**Extracted material**
• • • • •
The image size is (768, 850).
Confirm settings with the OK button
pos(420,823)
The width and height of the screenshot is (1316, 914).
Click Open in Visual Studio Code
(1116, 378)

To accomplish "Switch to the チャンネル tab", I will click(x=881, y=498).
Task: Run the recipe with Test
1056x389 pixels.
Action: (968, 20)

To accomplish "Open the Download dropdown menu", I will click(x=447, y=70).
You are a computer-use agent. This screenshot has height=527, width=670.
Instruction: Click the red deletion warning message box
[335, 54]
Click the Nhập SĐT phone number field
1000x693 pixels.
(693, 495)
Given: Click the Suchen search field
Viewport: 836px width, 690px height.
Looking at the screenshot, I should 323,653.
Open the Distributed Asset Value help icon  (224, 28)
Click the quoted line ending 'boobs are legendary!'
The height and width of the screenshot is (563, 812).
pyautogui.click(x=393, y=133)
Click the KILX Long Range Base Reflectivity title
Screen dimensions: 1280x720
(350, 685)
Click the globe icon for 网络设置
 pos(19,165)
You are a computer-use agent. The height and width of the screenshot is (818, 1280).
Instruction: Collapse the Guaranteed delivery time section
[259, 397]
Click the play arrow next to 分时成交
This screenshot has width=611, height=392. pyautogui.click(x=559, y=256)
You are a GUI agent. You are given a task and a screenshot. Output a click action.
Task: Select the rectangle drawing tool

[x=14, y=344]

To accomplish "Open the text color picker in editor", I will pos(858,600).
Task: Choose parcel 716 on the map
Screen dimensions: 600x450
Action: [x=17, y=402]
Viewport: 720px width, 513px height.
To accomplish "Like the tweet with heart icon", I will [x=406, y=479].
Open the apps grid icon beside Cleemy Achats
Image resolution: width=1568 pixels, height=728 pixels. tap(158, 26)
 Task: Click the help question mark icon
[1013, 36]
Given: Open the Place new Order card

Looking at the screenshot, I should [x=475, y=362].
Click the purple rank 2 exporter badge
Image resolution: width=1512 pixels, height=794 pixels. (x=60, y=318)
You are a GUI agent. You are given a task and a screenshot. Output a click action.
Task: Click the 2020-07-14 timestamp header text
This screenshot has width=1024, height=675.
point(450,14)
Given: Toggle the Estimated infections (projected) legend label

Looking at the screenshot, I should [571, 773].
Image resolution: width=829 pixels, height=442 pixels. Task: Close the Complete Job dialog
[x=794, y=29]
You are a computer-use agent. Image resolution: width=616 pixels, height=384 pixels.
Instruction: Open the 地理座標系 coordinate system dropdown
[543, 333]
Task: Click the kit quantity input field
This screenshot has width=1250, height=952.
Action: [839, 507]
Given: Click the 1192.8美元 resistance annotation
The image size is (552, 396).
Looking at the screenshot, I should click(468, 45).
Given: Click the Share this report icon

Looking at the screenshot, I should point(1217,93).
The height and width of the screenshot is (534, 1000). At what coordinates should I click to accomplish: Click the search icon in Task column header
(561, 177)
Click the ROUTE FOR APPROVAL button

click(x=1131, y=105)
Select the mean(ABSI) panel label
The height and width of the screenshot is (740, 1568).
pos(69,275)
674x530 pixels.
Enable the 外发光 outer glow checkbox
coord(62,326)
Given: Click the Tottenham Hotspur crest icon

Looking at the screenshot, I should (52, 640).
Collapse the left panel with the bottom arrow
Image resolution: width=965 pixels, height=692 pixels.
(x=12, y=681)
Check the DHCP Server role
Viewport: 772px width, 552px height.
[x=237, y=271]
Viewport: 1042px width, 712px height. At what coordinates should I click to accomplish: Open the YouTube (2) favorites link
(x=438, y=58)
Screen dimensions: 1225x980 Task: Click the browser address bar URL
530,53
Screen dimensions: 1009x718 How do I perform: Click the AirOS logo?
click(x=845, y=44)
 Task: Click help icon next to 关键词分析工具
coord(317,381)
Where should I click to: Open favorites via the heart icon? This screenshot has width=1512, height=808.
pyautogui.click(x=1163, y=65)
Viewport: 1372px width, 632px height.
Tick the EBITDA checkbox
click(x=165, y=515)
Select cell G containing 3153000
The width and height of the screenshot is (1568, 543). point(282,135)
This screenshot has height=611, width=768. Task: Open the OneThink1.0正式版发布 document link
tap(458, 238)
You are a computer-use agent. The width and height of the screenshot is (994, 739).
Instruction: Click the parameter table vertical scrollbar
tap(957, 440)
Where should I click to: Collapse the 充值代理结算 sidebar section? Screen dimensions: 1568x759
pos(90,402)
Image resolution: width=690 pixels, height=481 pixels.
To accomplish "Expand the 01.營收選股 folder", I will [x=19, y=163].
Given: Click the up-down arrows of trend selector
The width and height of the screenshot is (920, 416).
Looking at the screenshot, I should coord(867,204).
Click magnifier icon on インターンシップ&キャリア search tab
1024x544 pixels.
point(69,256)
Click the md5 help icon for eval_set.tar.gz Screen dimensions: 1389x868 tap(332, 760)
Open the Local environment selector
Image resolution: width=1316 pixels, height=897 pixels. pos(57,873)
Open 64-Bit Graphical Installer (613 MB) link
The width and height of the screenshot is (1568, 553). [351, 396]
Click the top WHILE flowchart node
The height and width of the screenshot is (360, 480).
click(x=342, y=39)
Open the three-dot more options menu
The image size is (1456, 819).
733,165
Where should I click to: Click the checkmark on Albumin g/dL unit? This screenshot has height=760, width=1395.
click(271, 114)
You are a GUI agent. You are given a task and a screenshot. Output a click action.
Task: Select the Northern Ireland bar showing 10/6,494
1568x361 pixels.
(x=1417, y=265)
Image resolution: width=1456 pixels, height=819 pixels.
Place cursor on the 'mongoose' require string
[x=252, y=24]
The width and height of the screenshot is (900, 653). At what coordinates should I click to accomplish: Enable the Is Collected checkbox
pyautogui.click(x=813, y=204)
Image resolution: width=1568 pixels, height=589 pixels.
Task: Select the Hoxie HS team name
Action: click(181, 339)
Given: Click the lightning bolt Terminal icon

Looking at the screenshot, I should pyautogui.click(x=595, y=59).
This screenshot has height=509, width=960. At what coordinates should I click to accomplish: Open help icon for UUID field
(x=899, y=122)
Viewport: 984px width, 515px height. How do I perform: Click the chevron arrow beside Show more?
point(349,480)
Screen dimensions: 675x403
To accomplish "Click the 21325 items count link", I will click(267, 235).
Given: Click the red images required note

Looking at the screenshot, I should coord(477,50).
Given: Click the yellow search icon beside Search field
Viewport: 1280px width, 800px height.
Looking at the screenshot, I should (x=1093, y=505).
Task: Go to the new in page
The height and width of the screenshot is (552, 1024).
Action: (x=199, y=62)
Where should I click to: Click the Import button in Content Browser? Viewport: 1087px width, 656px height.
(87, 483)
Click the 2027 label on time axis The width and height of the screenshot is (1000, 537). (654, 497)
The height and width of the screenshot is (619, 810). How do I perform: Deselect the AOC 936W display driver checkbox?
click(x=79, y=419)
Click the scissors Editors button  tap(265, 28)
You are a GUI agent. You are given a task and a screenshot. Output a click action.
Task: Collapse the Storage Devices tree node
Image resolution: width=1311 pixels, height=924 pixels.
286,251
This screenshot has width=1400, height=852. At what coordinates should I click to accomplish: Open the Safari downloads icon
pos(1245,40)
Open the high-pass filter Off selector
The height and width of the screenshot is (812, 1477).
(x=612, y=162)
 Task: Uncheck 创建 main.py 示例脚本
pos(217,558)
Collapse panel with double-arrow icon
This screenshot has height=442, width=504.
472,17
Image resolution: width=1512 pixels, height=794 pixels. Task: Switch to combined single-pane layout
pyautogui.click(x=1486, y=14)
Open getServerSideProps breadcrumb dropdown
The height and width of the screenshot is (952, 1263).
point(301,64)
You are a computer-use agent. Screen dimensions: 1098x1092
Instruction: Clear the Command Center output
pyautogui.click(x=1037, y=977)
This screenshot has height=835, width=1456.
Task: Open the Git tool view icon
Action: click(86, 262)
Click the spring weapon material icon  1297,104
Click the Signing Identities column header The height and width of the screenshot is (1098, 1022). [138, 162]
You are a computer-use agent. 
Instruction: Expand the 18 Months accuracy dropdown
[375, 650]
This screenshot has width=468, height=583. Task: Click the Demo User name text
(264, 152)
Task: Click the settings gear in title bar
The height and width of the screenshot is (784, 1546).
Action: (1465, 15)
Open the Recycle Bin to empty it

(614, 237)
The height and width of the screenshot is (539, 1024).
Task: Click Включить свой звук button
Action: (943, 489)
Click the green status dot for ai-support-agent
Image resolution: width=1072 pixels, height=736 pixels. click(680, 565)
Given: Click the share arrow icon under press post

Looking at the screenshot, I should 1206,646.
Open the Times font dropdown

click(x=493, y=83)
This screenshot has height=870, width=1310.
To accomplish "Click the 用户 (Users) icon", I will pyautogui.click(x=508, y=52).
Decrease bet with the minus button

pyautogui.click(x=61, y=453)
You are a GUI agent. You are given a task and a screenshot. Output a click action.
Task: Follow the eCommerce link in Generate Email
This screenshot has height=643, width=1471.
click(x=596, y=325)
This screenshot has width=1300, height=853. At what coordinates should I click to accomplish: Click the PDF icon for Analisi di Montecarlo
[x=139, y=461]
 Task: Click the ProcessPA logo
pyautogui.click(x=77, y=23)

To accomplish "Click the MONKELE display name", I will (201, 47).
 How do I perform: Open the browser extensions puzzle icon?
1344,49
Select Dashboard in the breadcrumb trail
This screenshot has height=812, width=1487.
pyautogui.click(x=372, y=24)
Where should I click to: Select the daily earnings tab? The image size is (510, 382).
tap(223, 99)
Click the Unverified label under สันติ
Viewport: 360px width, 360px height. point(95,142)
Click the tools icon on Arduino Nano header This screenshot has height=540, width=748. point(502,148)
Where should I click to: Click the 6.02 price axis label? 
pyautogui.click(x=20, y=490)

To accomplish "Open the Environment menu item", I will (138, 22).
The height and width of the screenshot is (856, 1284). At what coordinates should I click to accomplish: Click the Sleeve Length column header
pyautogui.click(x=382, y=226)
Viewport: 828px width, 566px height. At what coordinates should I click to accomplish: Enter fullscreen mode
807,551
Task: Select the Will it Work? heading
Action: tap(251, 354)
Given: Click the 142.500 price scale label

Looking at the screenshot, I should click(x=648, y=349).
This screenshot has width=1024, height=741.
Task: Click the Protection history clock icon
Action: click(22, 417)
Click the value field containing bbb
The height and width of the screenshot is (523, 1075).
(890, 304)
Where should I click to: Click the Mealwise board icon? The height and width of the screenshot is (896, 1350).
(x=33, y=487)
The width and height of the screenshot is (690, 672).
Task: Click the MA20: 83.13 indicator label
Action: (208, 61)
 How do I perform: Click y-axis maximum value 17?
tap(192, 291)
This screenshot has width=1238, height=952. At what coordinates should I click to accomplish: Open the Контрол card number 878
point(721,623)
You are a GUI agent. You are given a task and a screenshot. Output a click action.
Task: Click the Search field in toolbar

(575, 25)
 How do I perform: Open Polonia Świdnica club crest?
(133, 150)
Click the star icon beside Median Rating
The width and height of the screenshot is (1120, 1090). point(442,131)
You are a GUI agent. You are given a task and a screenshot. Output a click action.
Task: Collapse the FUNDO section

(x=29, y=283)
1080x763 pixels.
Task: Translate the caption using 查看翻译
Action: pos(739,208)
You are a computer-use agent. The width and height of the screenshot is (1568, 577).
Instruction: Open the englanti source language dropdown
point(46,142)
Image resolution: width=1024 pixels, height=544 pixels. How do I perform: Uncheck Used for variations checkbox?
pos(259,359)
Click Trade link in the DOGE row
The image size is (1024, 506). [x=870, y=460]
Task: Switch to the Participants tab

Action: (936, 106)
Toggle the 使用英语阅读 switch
• • • • •
**Description of the task**
List each line of the data above that contains the word "Viewport". Case counts.

**Reply**
Viewport: 836px width, 690px height.
Viewport: 720px width, 513px height.
Viewport: 772px width, 552px height.
Viewport: 1042px width, 712px height. At what coordinates should I click to accomplish: Open the YouTube (2) favorites link
Viewport: 1372px width, 632px height.
Viewport: 984px width, 515px height. How do I perform: Click the chevron arrow beside Show more?
Viewport: 1280px width, 800px height.
Where should I click to: Click the Import button in Content Browser? Viewport: 1087px width, 656px height.
Viewport: 360px width, 360px height. point(95,142)
Viewport: 828px width, 566px height. At what coordinates should I click to accomplish: Enter fullscreen mode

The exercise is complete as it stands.